- Power type: Steam
- Builder: North Ipswich Railway Workshops
- Build date: 1918
- Total produced: 1
- Configuration:: ​
- • Whyte: 2-6-2
- Gauge: 1,067 mm (3 ft 6 in)
- Leading dia.: 2 ft 2 in (660 mm)
- Driver dia.: 4 ft 0 in (1,219 mm)
- Trailing dia.: 2 ft 2 in (660 mm)
- Length: 47 ft 6 in (14.48 m)
- Axle load: 12 tonnes (12 long tons; 13 short tons)
- Loco weight: 54.15 tonnes (53.3 long tons; 59.7 short tons)
- Tender weight: 21 tonnes (20.66834 long tons; 23.14854 short tons) (loco built 1918-1926) 33.4 tonnes (32.87250 long tons; 36.81720 short tons) (loco fitted with C16 tender 1926–1950)
- Total weight: 75.15 tonnes (73.96312 long tons; 82.83870 short tons) (loco built 1918-1926) 87.55 tonnes (86.16728 long tons; 96.50736 short tons)(loco fitted with C16 tender 1926–1950)
- Fuel type: Coke
- Water cap.: 1,200 imperial gallons (5,500 L; 1,400 US gal)(loco built 1918-1926) 3,000 imperial gallons (14,000 L; 3,600 US gal)(loco fitted with C16 tender 1926–1950)
- Firebox:: ​
- • Grate area: 1,712 sq ft (159.1 m^{2}) (loco built 1918-1926) 1,666 sq ft (154.8 m^{2}) (loco built 1926–1950)
- Boiler pressure: 175 psi (1,207 kPa)
- Heating surface:: ​
- • Tubes and flues: 1,294 sq ft (120.2 m^{2}) (loco built 1918-1926) 1,263 sq ft (117.3 m^{2}) (loco built 1926–1950)
- Cylinders: 2 outside
- Cylinder size: 16.5 in × 22 in (419 mm × 559 mm)
- Valve gear: Southern
- Tractive effort: 16,442 pounds (7,458 kg) (80%)
- Factor of adh.: 4.87
- Operators: Queensland Railways
- Numbers: 204
- Disposition: scrapped

= Queensland B16½ class locomotive =

Class of Australian 2-6-2 locomotive

The Queensland Railways B16½ class locomotive was a one-off 2-6-2 steam locomotive operated by the Queensland Railways.

==History==
In August 1918, the North Ipswich Railway Workshops completed an experimental locomotive designed to burn coke instead of coal in an attempt to reduce smoke nuisance caused by coal in Brisbane suburban tunnels. Per Queensland Railway's classification system it was designated the B16 class, B representing that it had three driving axles, and the 16 the cylinder diameter in inches. It was also experimentally built as a 2-6-2 and fitted with Southern valve gear. It was modified to burn coal in June 1927.
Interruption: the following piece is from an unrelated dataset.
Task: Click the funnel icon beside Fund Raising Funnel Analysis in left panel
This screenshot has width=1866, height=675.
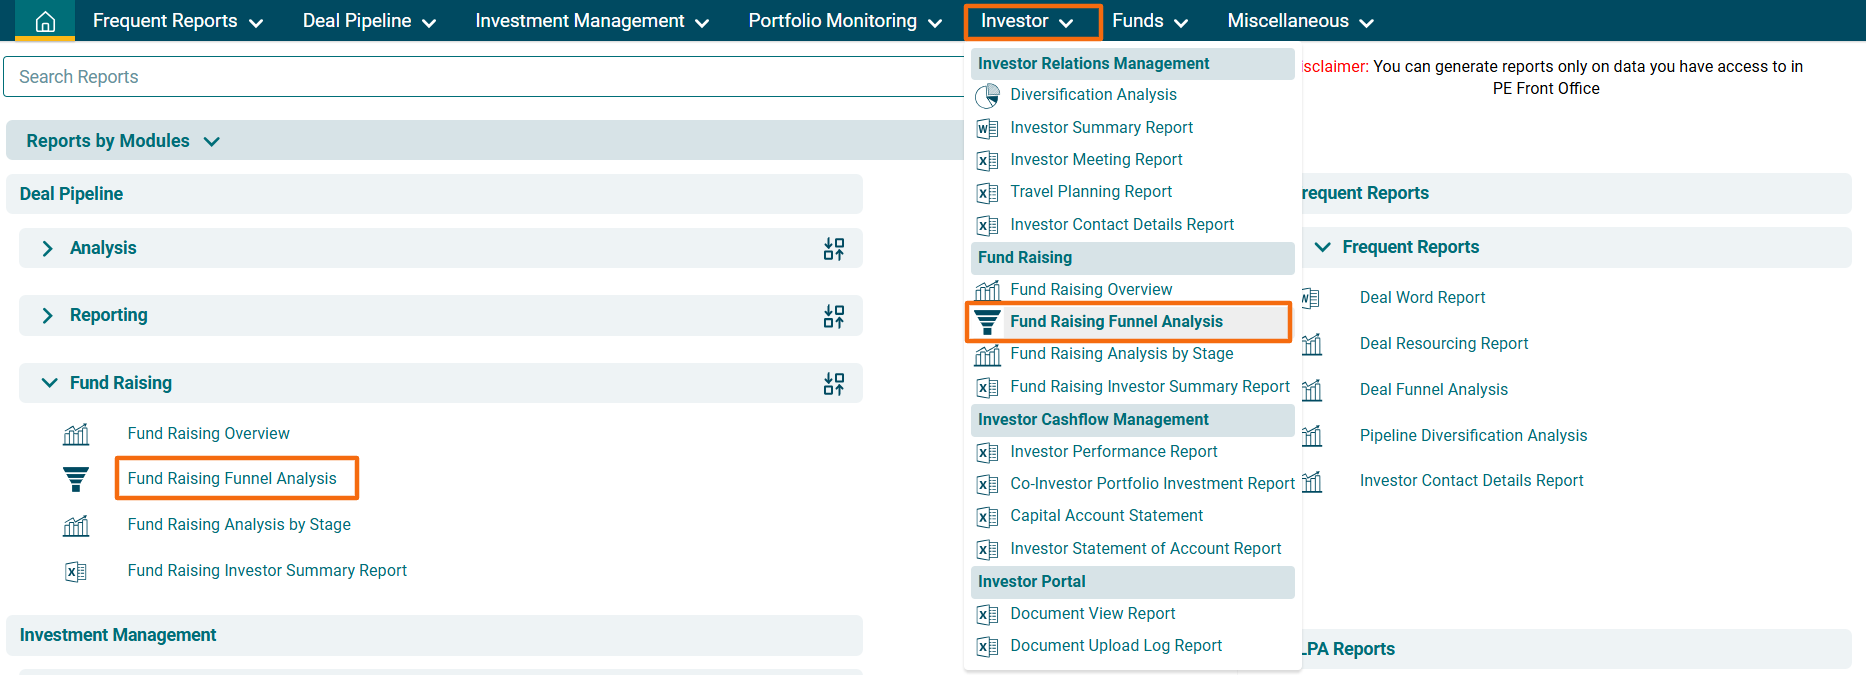Action: pos(76,479)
To provide enough heating surface to generate sufficient steam through its projected use the firebox was made wider for greater burning capacity. The two wheel trailing truck enabled the fitting of a wide firebox, necessary for a coke burning locomotive. The engine was originally fitted with the surplus tender from PB15 N° 411 after it was converted to a one off member of the 6D15 class. The tender was later changed to a standard C16 class locomotive tender to increase its potential range. The engine spent its working life on the Brisbane to Ipswich line working coal trains. It was withdrawn in February 1950.